La coordination dans le trajet des soins est un objectif partagé par les acteurs de santé. La Fédération des aides et soins à domicile (FASD) plaide aussi pour une meilleure communication entre les prestataires. Notamment en partageant entre soignants le schéma de médication du malade. Qui lui garantit le meilleur suivi possible. Car, rappelons-le, faute d'un traitement adapté, la meilleure des adhésions thérapeutiques ne pourra porter ses fruits.


Ne rien oublier

Pour certains patients, comme les personnes âgées isolées, suivre un traitement médicamenteux conséquent n'a rien d'une sinécure.
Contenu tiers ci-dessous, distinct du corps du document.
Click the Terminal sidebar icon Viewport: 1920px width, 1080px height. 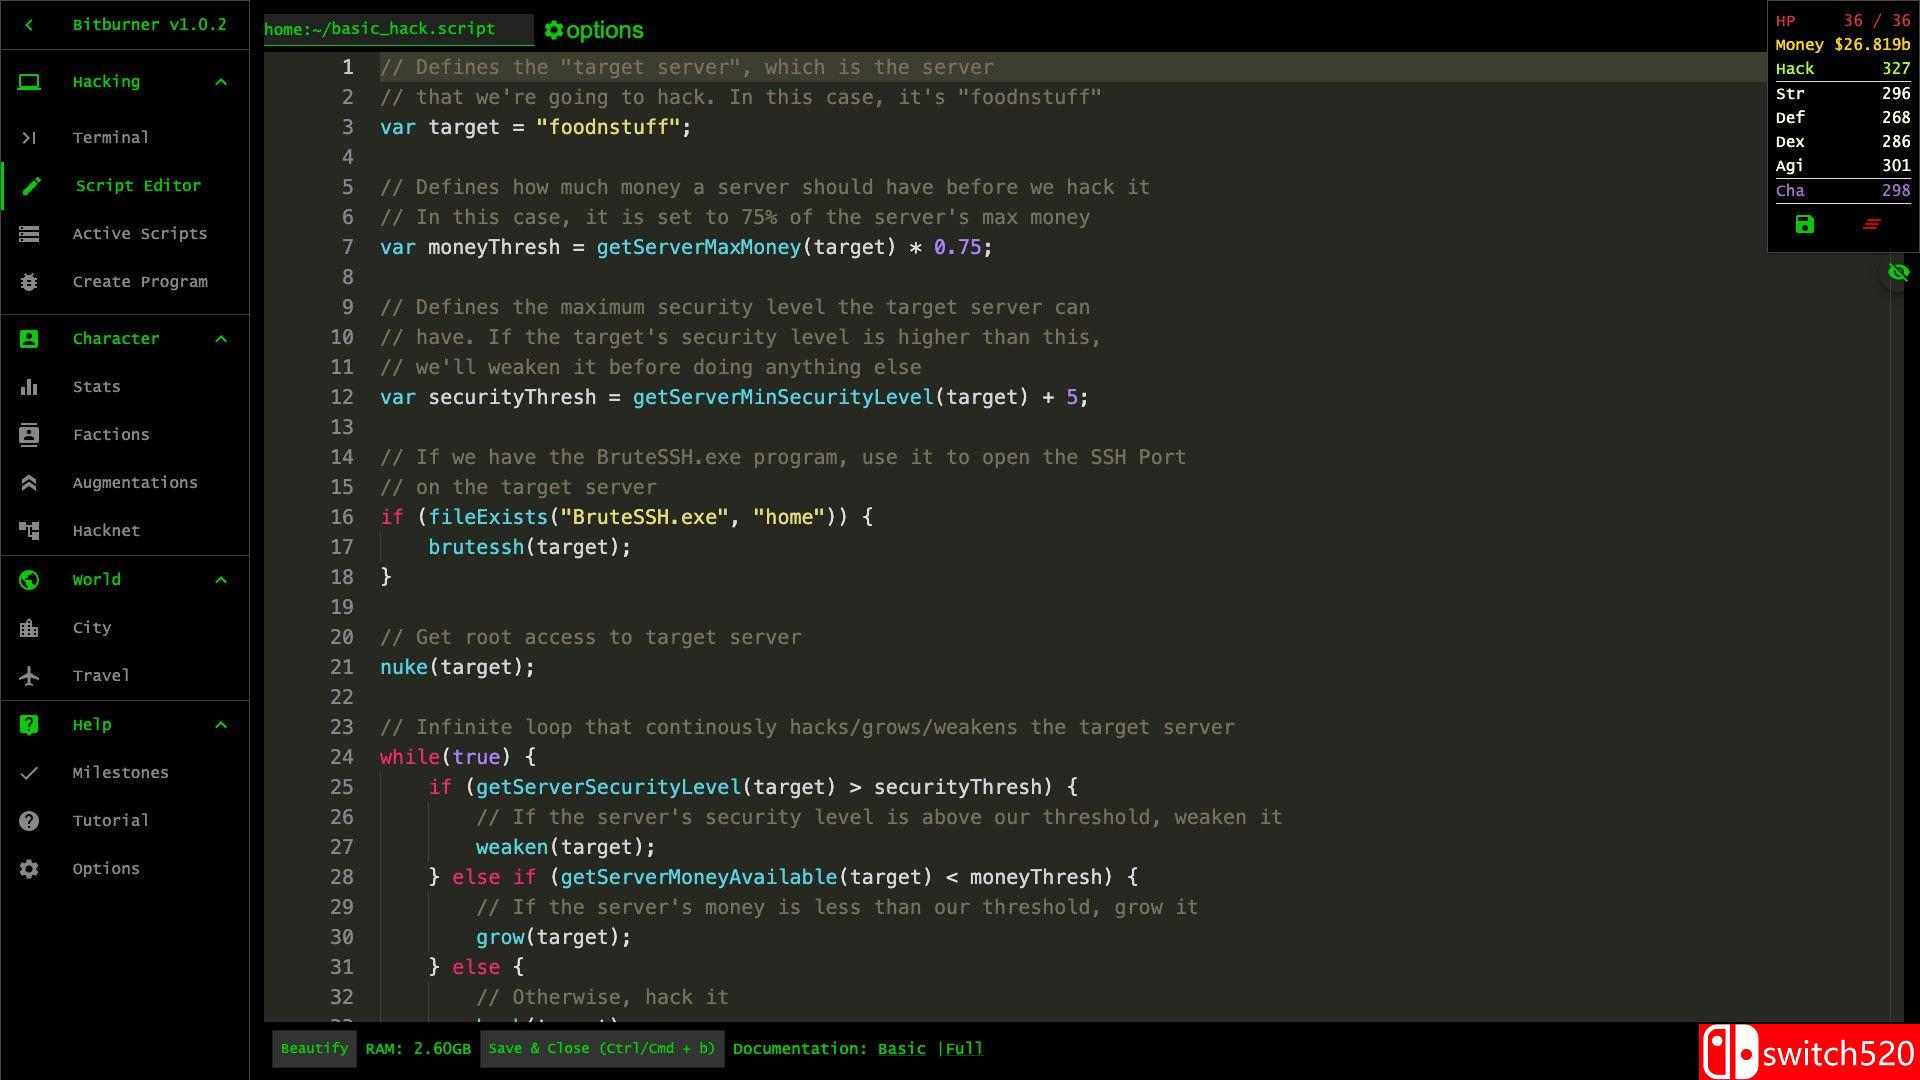click(x=29, y=138)
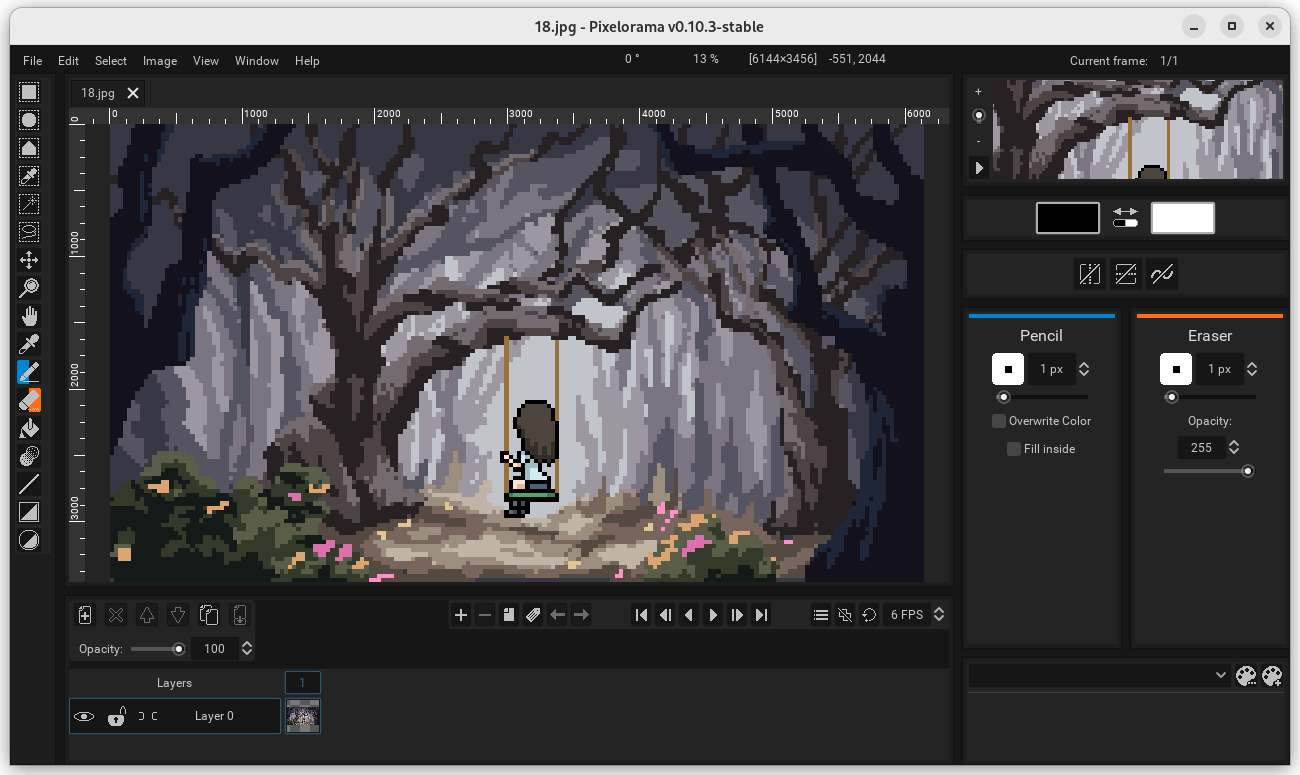Select the Rectangular Selection tool

pyautogui.click(x=29, y=92)
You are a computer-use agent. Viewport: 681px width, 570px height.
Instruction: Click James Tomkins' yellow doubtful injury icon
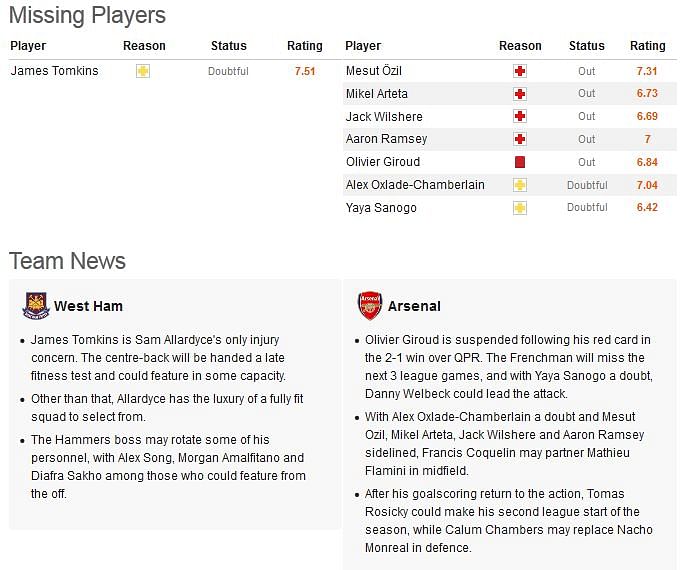143,71
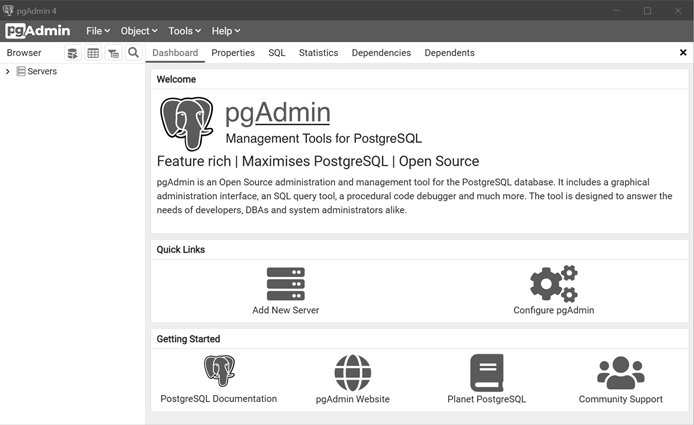The image size is (694, 425).
Task: Close the dashboard panel with X button
Action: (x=683, y=53)
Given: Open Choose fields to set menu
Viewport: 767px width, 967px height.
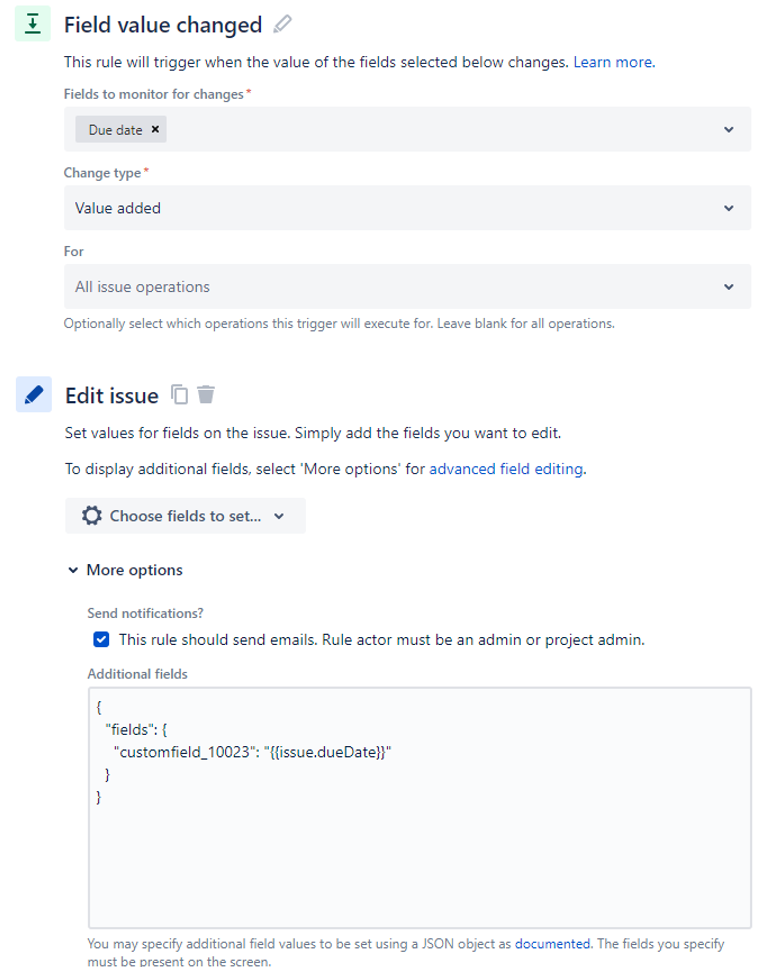Looking at the screenshot, I should pyautogui.click(x=185, y=516).
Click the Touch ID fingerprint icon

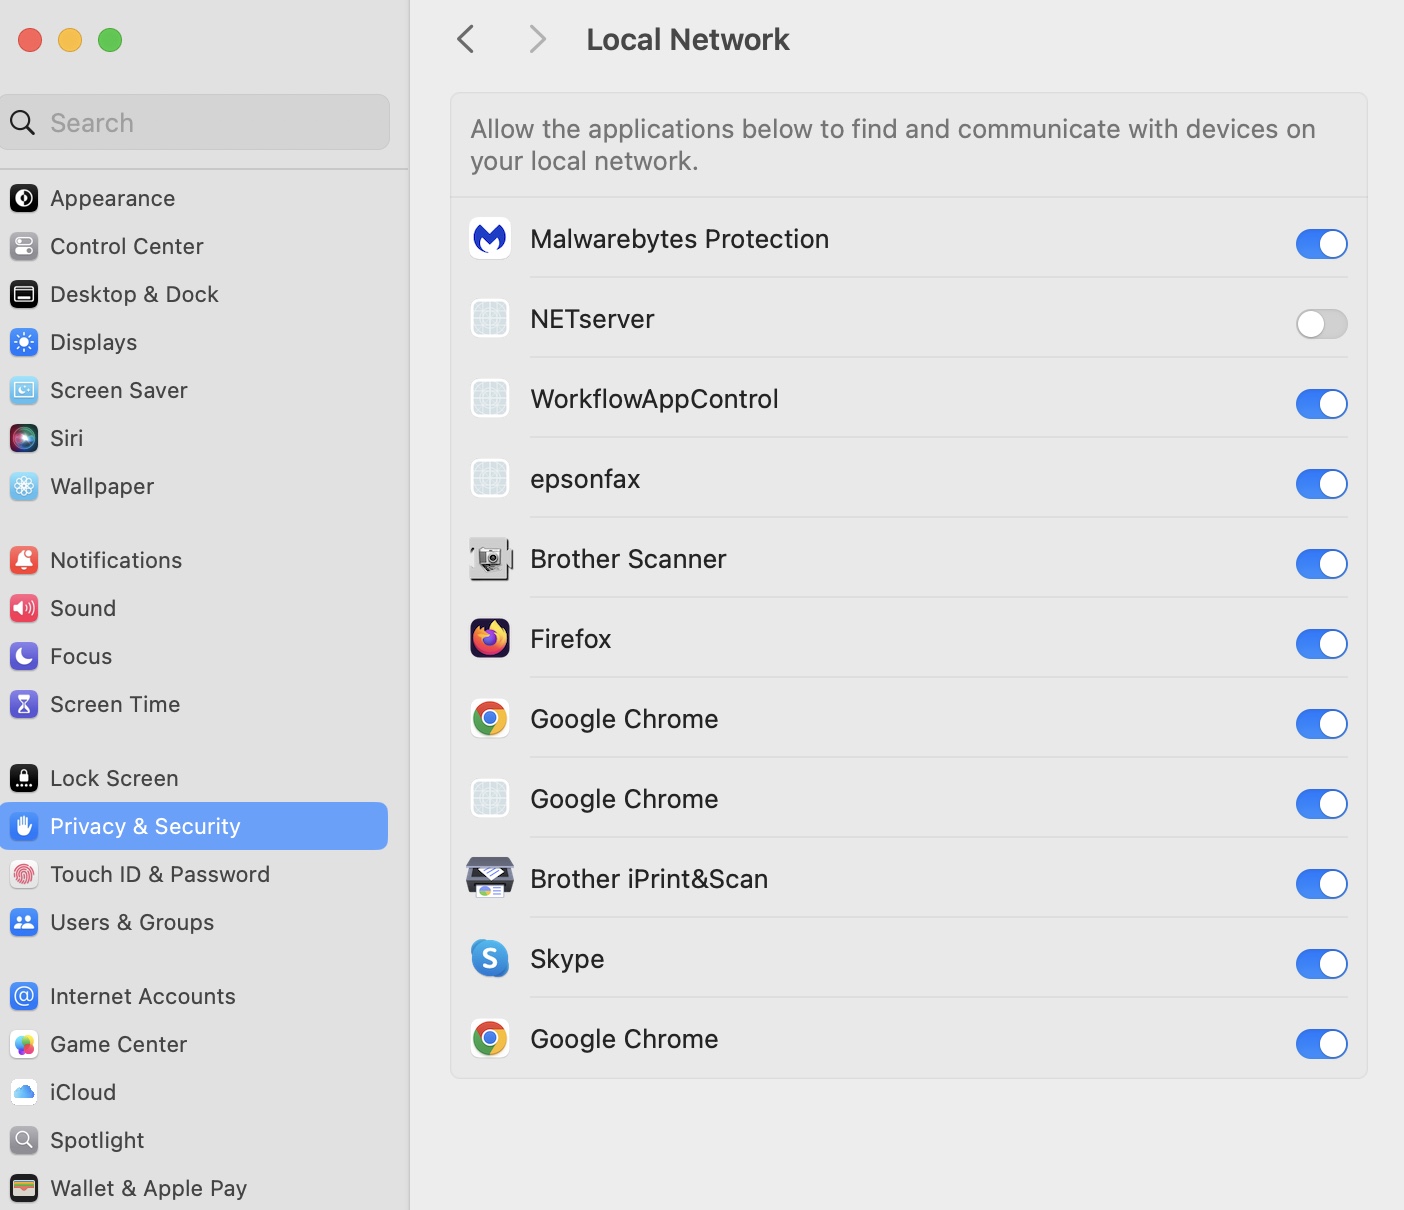click(x=24, y=874)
Prendre cinq comprimés par jour ? Difficile pour des personnes qui parfois font face à des problèmes de motricité, de désorientation voire de démence… L'infirmier en visite à domicile peut offrir une aide utile dans la préparation des soins, aidé dans cette tâche par différents outils pratiques. Une série d’outils permet au patient de mieux suivre son traitement.

Point de solution miracle, plutôt des coups de pouce utiles. On distingue notamment les piluliers manuels ou électroniques, dans lesquels on stocke la préparation médicamenteuse. Vitatel, le service de télé-assistance de la Mutualité chrétienne a également développé un pilulier intelligent. Programmable et connecté, il prévient la centrale lorsque le patient oublie de prendre son médicament. D'autres systèmes d'alerte existent, pour les plus connectés : un SMS à l'heure de la prise, voire une application dédiée.

En parler avec son médecin ou pharmacien permet d'évaluer l'outil le mieux adapté selon le cas.


Aider son médecin

SEAMPAT est un projet de continuité des traitements médicamenteux développé par l'UCL, l’UNamur et le CETIC , en partenariat notamment avec la Mutualité chrétienne, le CHU UCL Namur et le Réseau de Santé Wallon.

Objectif : améliorer la qualité des soins et la diminution des risques de mauvaise interaction entre les différents médicaments. Ses créateurs ont en effet relevé que les médecins n'ont pas toujours connaissance de l'ensemble des médicaments pris par leurs patients. Or, cela peut être une vraie source de danger pour ces derniers. Le projet SEAMPAT veut donner à chaque prestataire de soin une vue complète sur les traitements pris par ses patients.

En pratique, le patient se connecte à l’application SEAMPAT sur son ordinateur, il visualise alors la liste des informations disponibles à propos de ses traitements médicamenteux en cours et peut les valider, modifier voire compléter. Il joue un rôle actif au sein du projet. Originalité : des représentants de patients ont été impliqué au projet dès ses prémices.

Actuellement en phase de test, l'application a pour but d'être accessible à tous. Les patients "polymédiqués" et ayant affaire à plusieurs prestataires de santé constituent toutefois un groupe cible prioritaire. À l'avenir, les créateurs du projet espèrent pouvoir également y intégrer les données des pharmaciens.

Rendez-vous mi-2017 pour la fin de la première phase de test et l'évaluation des perspectives possibles.